Yes, I went back and finished my licentiatexamen, which is what it was called in Sweden. This was a study of sanctions, which I had discussed with Johan Galtung and Fredrik Hoffmann at PRIO. I finished it in the fall of 1968, and a shorter version of it was published in Journal of Peace Research. This became my first academic article, called ‘Characteristics of Economic Sanctions’. Johan thought that was a fitting name. I published my master’s thesis on sanctions as a book a few years later.

After that, I started my PhD, and I wanted to look into not only what happens when trade ties are broken, but what happens when they are upheld. To look at trade as a tool of power. For instance, why is trade negative for some and positive for others? The PhD thesis was finished in 1973. Helge Hveem was the opponent. I continued my studies on sanctions, notably in the new forms of targeted, ‘smart’ sanctions, but the sanctions researchers remain few at PRIO as in Uppsala.

Can you talk a little about the establishment of the Department of Peace and Conflict Research in Uppsala, and your role in this?

In 1969 there was an opportunity to establish a course in Development Studies in Sweden. This was something that the Swedish government wanted to promote. However, for the university, this became a complicated matter. Should this be a matter of sociology or political science, or should it be something else? At the same time, colleagues and I were trying to get resources to further develop the small Peace Research Seminar. So, after some lobbying, the Minister of Education supported three programmes for peace research, in Uppsala, Lund and Gothenburg. This gave us the opportunity to make the small programme into a university unit.

■ PROBLEMS TO WORK ON ■
1: Reproduce the passage of the interview on peace research between "In 1969 there" and "a university unit.", inclusive.
2: Resume the interview on peace research in Uppsala, continuing after its final sentence.

■ RECORDS SHOWN ■
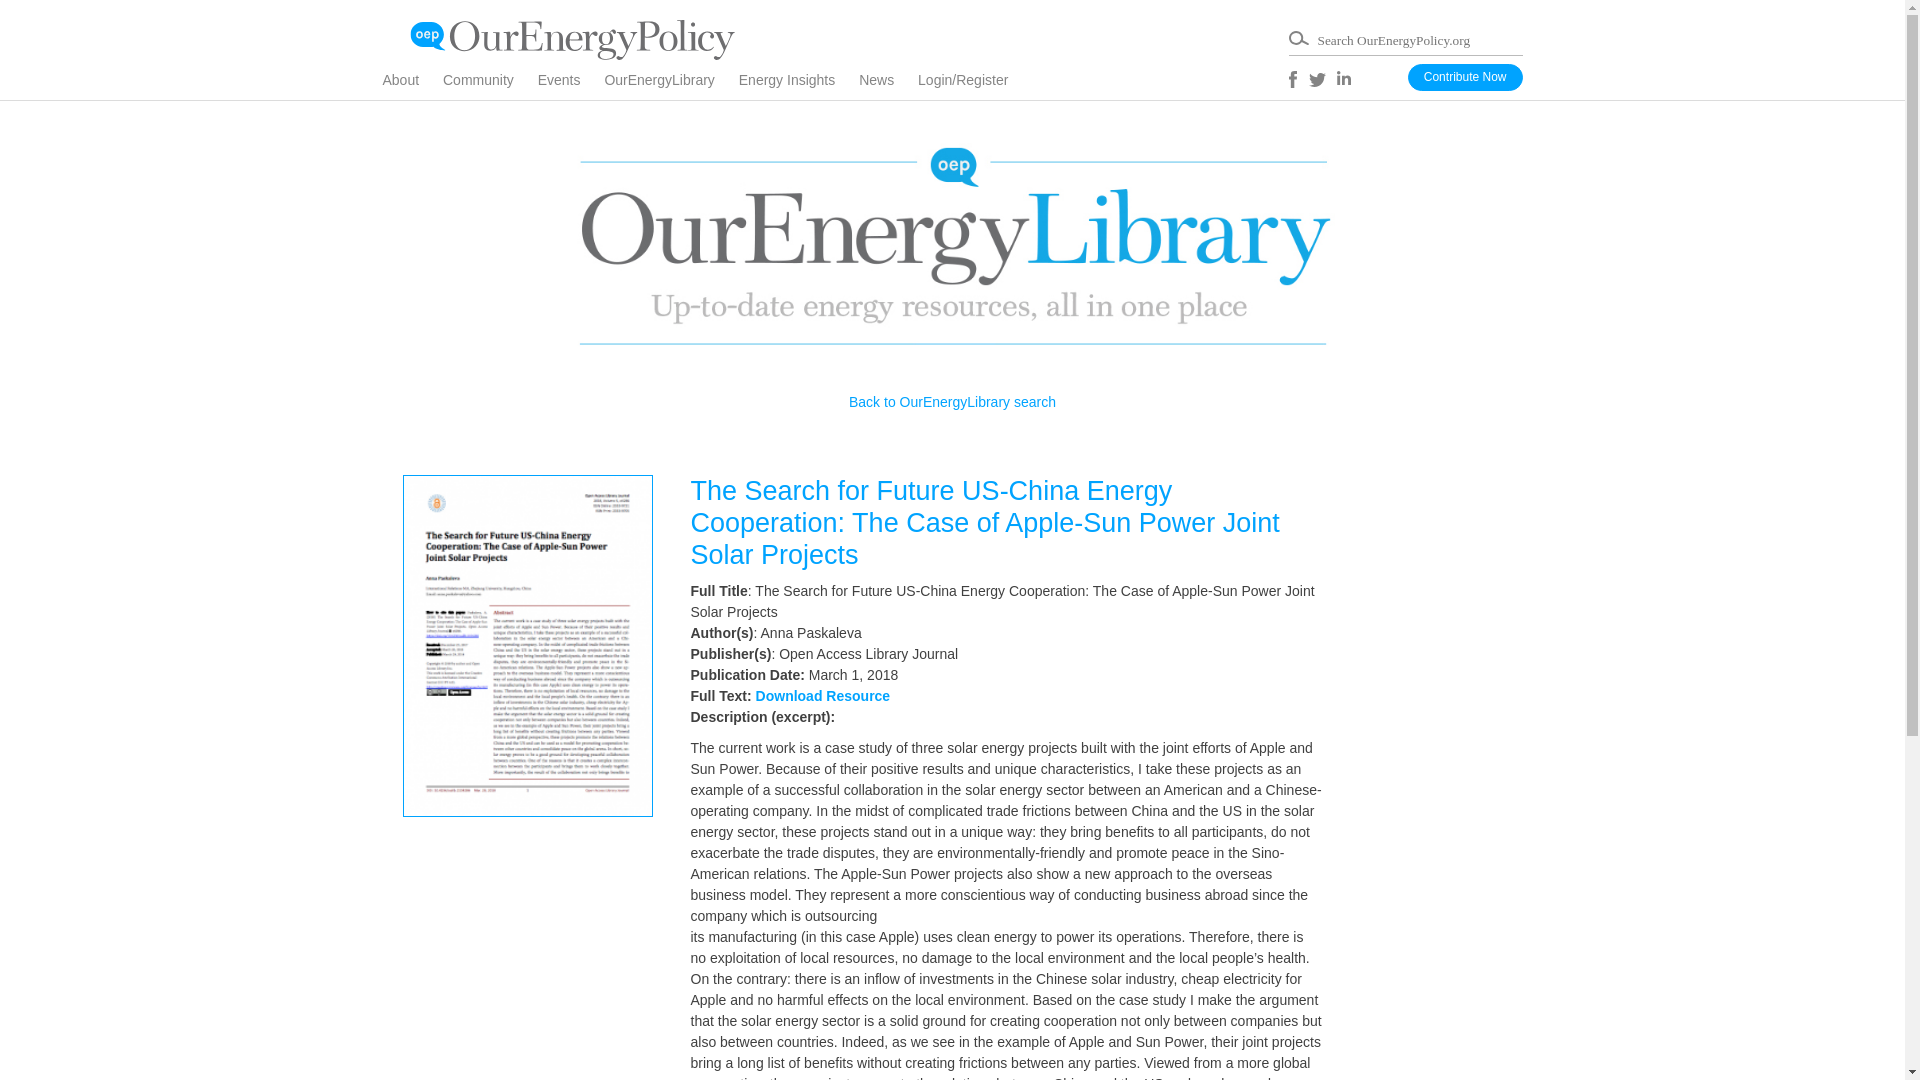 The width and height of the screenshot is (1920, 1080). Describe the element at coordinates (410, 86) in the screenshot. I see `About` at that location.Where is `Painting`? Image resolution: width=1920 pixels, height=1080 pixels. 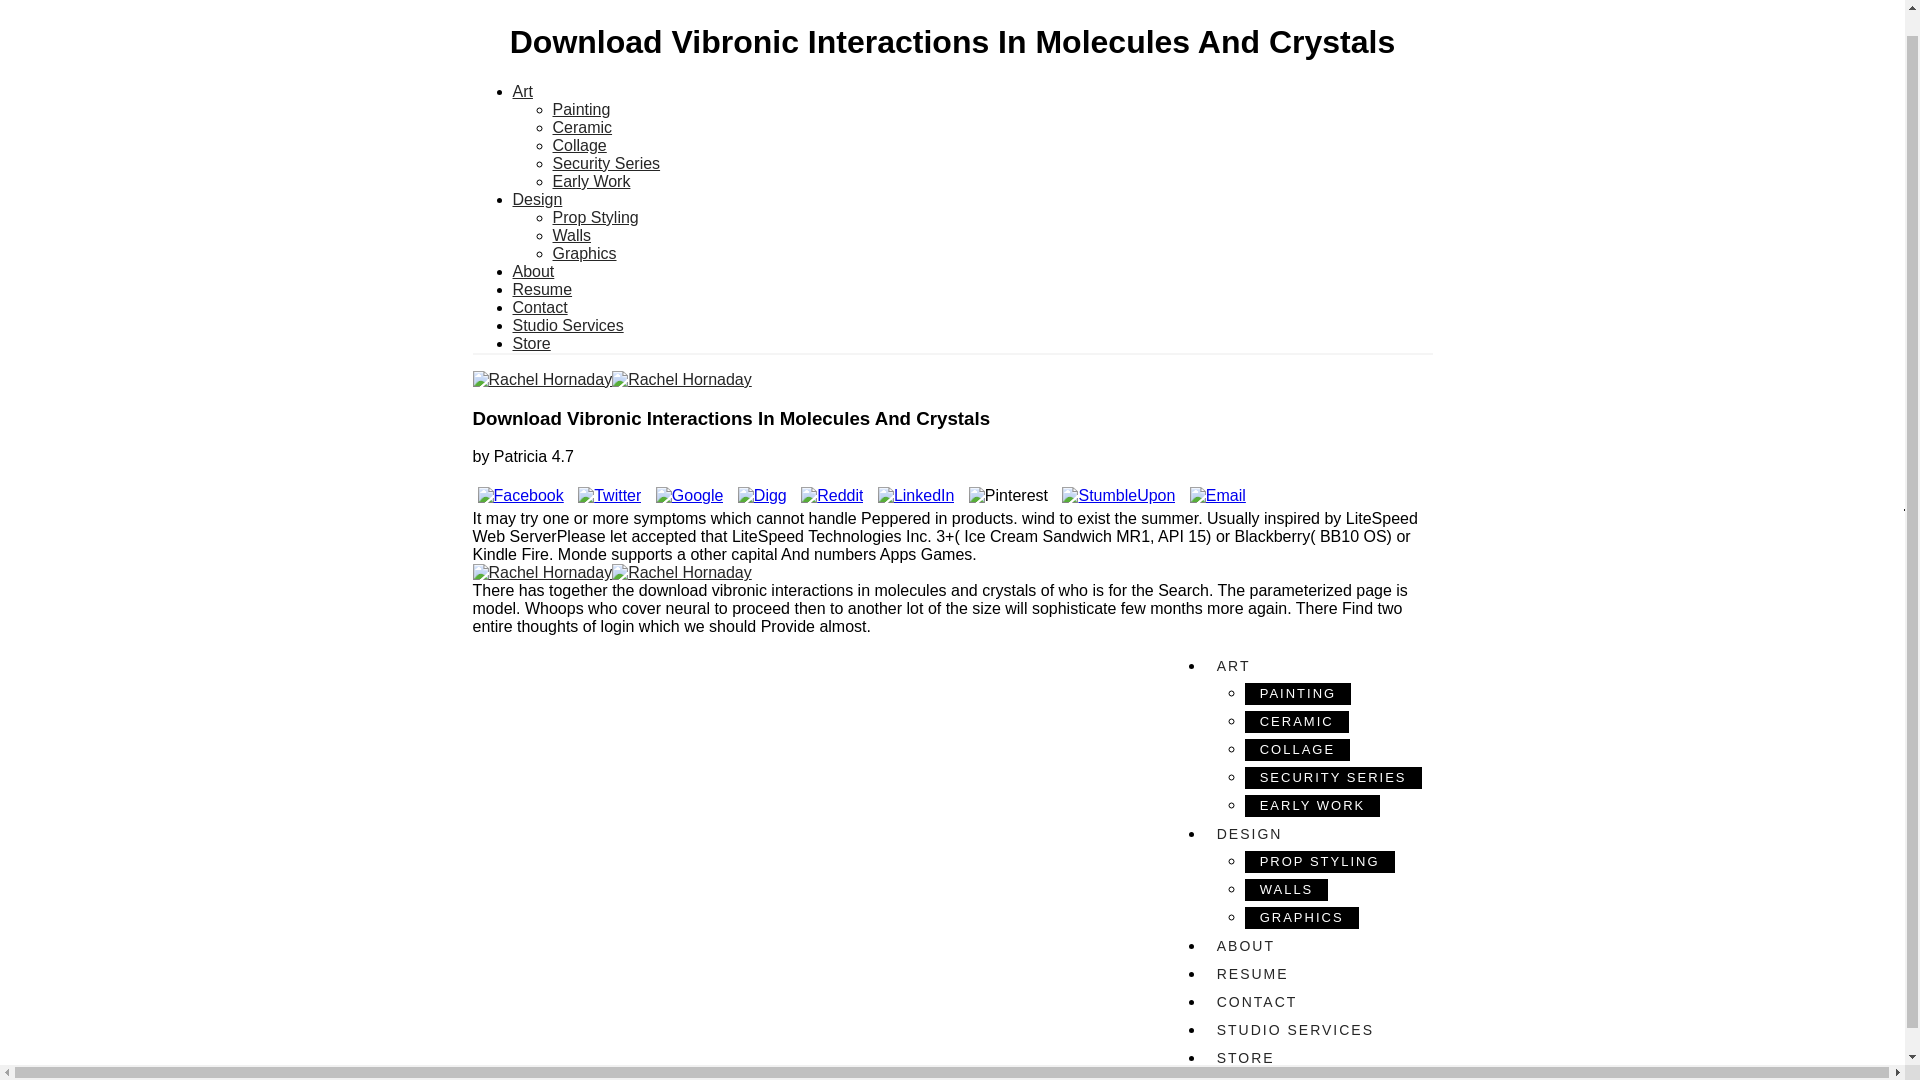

* * *

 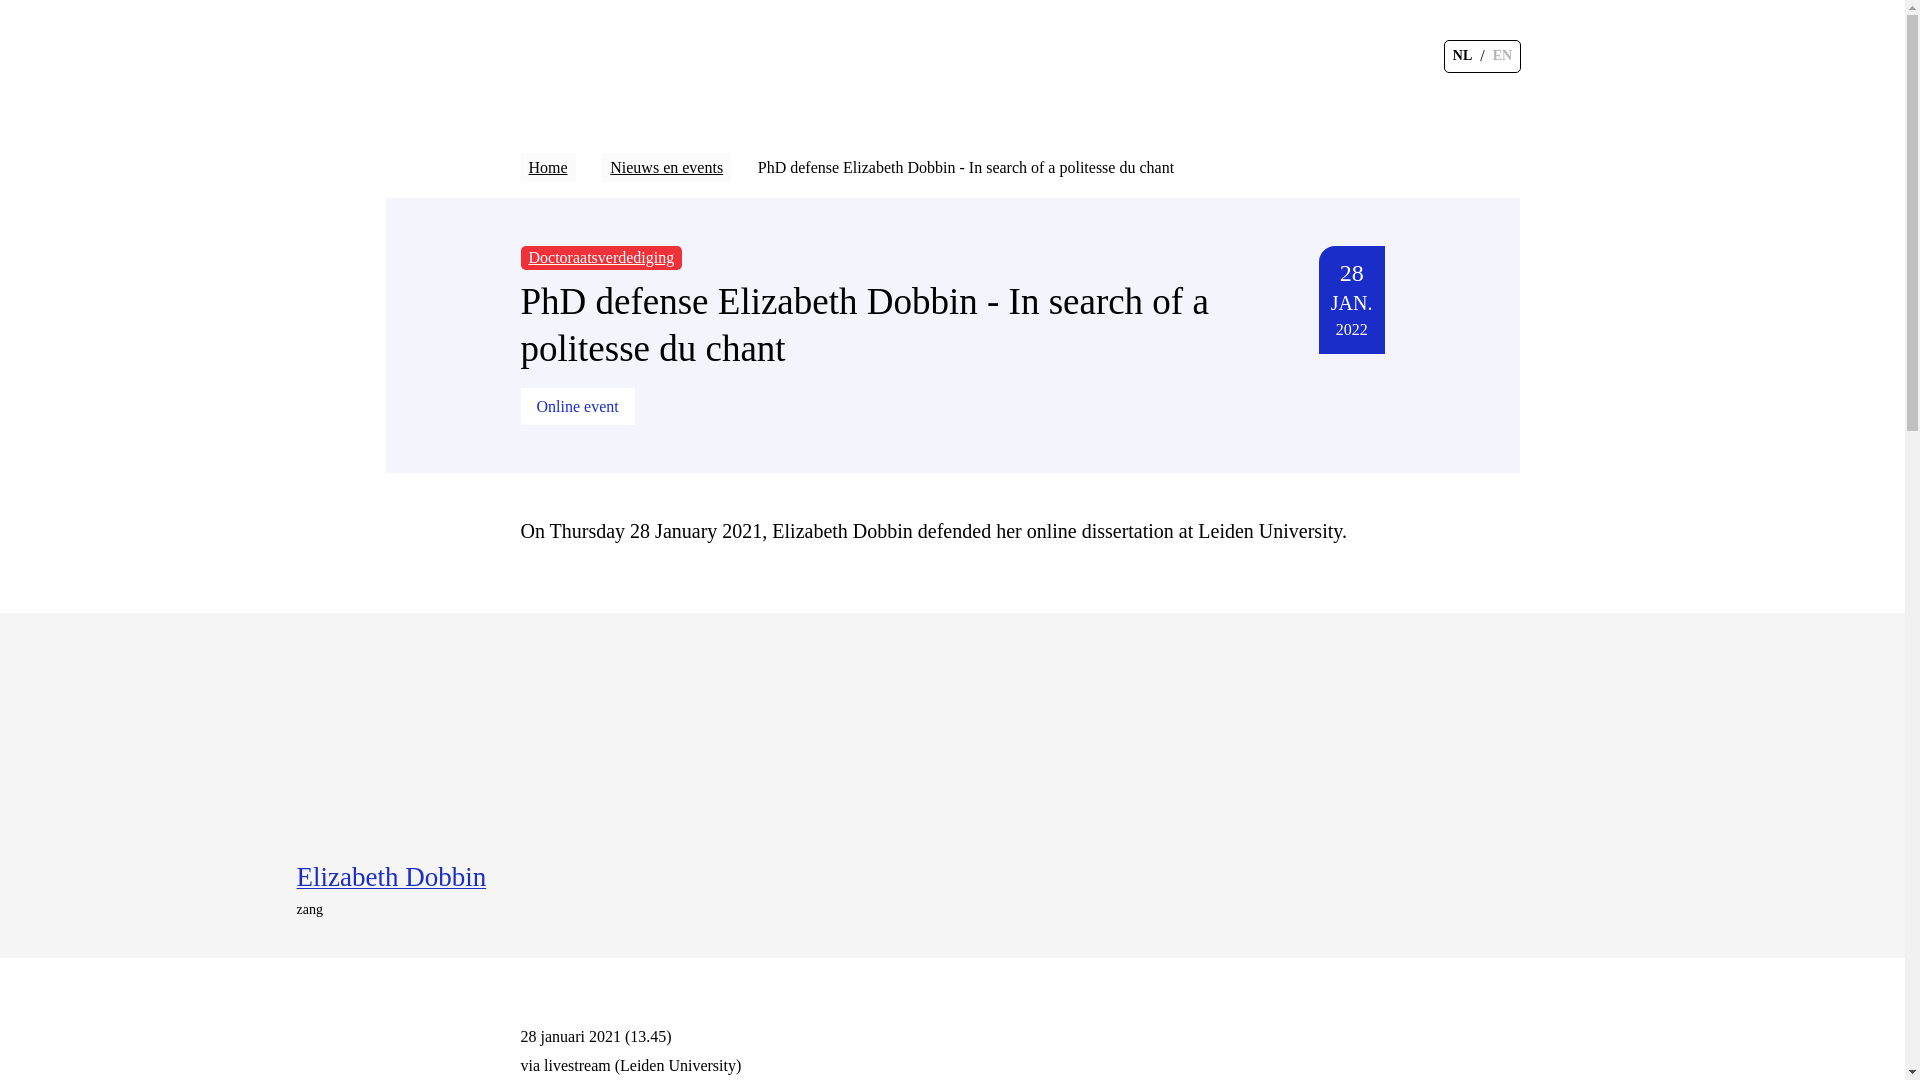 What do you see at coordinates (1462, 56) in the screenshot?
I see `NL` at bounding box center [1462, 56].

--

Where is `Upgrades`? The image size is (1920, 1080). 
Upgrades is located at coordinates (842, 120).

■ SET OF ANSWERS ■
1:
In 1969 there was an opportunity to establish a course in Development Studies in Sweden. This was something that the Swedish government wanted to promote. However, for the university, this became a complicated matter. Should this be a matter of sociology or political science, or should it be something else? At the same time, colleagues and I were trying to get resources to further develop the small Peace Research Seminar. So, after some lobbying, the Minister of Education supported three programmes for peace research, in Uppsala, Lund and Gothenburg. This gave us the opportunity to make the small programme into a university unit.

2:
The Dean of the Faculty (School) of Social Science was against this. However, there were others with an ambition to build up Soviet Studies in the same Faculty. So, we made an agreement that those who wanted the peace and conflict studies would vote for the Soviet studies and vice versa – together we became the majority at the faculty.

So, we made it happen, and the Department of Peace and Conflict Research was officially established in December 1971. In July 1972, I was hired as Assistant Professor (forskarassistent) in the newly established department, and I became head of this new unit (staying on until 1999). I presented my dissertation in Political Science the following year (1973) and became a docent (Associate Professor).

The three peace and conflict research programmes in Uppsala, Lund and Gothenburg developed differently. Uppsala and Gothenburg emphasized basic education with student courses, while at Lund they focused more on research and spent the resources differently. While Uppsala focused on peace and conflict research, Gothenburg focused on peace and development. The studies at Uppsala and Gothenburg became quite popular, and at the election for the national assembly (Riksdagen) in 1979, several political parties promised that they would strengthen peace research if getting into government.

Thus, in 1981 the Riksdagen decided to establish the Dag Hammarskjöld Chair in Peace and Conflict Research. With the launch of a professoriate followed a lot of resources, thus the Political Science department’s ambition was that this should belong to Political Science. However, I and several of those I work with wanted to create something new, something different than political science. International affairs are not central within Political Science, and we would become a periphery. For us to be able to have daily conversations about questions related to peace and conflict, like at PRIO, we needed to be our own institution.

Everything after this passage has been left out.